С ОСТОРОЖНОСТЬЮ При следующих заболеваниях: при указаниях в анамнезе на психические заболевания (риск развития соответствующих побочных эффектов — тревожные состояния, галлюцинаторные симптомы); повышенный риск миелотоксичности; печеночная и/или почечная недостаточность.

Беременность. Специфическая эмбриопатия у детей, матери которых получали этосуксимид в качестве монотерапии, не выявлена. На фоне применения противоэпилептических средств повышается риск пороков развития. При комбинированной терапии этот риск выше, поэтому при беременности рекомендуется проведение монотерапии.

Следует назначать минимальную эффективную дозу, контролирующую приступы, особенно между 20 и 40 днями беременности. Необходимо регулярно определять концентрацию этосуксимида в сыворотке крови матери.

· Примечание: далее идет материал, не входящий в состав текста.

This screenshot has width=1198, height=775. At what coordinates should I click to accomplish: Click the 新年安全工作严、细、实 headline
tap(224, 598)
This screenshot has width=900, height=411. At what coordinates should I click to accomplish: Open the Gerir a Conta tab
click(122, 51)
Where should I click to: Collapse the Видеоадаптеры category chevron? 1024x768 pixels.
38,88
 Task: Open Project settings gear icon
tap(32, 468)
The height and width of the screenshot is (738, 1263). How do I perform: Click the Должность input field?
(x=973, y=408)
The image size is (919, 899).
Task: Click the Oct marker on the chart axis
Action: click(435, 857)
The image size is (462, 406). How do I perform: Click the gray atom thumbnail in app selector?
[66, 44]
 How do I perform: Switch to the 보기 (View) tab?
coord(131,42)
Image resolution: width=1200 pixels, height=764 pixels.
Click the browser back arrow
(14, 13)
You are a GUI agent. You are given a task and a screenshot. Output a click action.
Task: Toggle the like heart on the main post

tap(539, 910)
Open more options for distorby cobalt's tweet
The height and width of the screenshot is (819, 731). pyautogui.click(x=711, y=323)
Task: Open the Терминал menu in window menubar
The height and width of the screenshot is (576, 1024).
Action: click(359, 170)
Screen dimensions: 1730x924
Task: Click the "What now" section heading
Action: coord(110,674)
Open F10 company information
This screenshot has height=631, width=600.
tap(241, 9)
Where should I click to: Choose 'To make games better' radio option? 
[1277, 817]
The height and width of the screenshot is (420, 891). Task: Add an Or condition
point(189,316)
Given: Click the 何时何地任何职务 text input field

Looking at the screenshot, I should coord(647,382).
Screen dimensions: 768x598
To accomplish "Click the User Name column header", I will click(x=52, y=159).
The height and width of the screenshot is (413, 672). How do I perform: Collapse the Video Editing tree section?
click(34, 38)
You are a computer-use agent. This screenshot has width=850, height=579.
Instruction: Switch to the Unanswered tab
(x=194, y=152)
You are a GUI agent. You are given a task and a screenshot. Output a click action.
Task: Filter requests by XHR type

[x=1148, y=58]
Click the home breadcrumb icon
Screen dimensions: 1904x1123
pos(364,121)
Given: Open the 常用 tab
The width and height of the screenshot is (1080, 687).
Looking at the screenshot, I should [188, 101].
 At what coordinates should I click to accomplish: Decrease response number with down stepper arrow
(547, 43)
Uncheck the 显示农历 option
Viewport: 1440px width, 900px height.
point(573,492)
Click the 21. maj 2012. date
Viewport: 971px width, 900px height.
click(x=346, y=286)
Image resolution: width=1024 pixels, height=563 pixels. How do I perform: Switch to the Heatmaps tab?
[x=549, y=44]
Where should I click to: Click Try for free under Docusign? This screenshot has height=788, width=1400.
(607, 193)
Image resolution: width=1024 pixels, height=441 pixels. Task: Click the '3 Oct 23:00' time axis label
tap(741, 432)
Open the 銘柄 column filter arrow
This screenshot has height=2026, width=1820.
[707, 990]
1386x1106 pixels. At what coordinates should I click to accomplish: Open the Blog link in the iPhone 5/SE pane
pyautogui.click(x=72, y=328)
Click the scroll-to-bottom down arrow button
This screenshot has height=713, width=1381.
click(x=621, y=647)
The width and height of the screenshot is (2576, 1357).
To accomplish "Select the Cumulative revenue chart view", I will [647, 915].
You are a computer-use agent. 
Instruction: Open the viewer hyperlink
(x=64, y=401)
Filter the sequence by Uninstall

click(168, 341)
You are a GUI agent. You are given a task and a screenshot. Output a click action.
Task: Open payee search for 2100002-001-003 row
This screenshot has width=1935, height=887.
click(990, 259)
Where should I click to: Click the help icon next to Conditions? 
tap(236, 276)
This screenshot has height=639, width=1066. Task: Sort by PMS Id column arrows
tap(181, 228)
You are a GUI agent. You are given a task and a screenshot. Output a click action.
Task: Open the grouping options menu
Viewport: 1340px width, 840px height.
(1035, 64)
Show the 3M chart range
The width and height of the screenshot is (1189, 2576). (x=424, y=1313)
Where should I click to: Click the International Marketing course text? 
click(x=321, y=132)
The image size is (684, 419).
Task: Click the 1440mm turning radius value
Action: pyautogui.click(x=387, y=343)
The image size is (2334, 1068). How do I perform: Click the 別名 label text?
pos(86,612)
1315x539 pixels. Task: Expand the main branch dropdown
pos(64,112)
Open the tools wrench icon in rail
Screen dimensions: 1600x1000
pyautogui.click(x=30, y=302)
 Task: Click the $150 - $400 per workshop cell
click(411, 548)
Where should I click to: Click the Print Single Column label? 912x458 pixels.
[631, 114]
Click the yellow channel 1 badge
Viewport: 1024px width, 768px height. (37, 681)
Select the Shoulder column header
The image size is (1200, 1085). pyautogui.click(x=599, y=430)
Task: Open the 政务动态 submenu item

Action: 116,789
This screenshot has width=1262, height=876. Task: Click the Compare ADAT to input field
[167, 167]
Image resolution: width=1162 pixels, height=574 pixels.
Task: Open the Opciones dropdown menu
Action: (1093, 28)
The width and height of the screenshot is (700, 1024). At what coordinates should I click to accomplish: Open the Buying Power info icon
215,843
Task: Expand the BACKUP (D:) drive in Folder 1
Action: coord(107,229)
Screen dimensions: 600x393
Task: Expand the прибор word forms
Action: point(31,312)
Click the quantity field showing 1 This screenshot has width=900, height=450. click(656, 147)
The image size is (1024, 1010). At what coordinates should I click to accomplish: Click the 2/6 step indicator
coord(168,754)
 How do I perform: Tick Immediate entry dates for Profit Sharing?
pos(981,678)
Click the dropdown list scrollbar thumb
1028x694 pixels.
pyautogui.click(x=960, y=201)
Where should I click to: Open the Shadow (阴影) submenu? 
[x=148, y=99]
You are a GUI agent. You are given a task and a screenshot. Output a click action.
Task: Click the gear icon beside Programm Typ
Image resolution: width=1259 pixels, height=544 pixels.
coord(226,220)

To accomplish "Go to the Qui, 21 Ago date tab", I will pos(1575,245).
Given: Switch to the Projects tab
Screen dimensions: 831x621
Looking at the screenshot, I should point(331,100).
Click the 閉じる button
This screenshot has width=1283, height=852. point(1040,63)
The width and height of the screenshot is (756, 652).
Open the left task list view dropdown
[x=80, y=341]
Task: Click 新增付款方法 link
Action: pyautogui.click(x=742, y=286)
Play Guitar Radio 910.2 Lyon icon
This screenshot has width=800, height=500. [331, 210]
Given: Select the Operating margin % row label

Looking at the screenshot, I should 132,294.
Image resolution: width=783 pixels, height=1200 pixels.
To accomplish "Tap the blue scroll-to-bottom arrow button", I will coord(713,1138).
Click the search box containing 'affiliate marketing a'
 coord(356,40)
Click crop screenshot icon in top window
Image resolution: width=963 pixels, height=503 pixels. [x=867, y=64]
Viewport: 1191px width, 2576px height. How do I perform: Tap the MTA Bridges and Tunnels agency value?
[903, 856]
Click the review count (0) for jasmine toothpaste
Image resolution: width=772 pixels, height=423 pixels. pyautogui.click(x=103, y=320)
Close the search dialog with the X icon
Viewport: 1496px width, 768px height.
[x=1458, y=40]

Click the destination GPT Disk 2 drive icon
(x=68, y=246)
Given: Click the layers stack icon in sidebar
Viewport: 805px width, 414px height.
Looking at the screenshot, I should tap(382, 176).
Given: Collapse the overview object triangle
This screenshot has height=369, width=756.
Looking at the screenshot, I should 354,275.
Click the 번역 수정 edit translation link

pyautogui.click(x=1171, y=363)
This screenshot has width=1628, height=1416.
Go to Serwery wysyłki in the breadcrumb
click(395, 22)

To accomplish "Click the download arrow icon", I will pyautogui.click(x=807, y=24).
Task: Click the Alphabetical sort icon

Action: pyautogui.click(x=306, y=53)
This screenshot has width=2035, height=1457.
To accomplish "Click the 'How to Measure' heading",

В последнем триместре беременности женщина должна принимать препарат витамина К1 (это предотвращает развитие у новорожденного дефицита витамина К, который может привести к кровотечениям. Следует предупредить пациентку о необходимости немедленного обращения к врачу при наступлении беременности на фоне терапии. Лактация.

На фоне лечения Суксилепом® следует отказаться от грудного вскармливания, т.к. концентрация в грудном молоке может достигать до 94% концентрации в плазме крови матери.

Дозозависимые нежелательные эффекты. Часто наблюдаются тошнота, рвота, икота и боли в животе.

Иногда возникают летаргия, синдром отмены, сильная головная боль, головокружение, тревога, депрессия, нарушения сна, снижение способности к концентрации внимания, необычная усталость, потеря аппетита, уменьшение массы тела, диарея или запор, в также атаксия.

В редких случаях в течение нескольких дней и недель могут развиваться галлюцинаторно-параноидные идеи. В отдельных случаях в течение первых 12 ч лечения наблюдаются дискинезии. Они исчезают после отмены этосуксимида или контролируются дифенгидрамином. Нежелательные эффекты, не зависящие от дозы.

Могут наблюдаться кожные аллергические реакции (например экзантема); возможно развитие синдрома Стивенса-Джонсона. Редко наблюдаются системная красная волчанка различной интенсивности, лейкопения, эозинофилия, тромбоцитопения или агранулоцитоз. В изолированных случаях могут развиваться апластическая анемия и панцитопения.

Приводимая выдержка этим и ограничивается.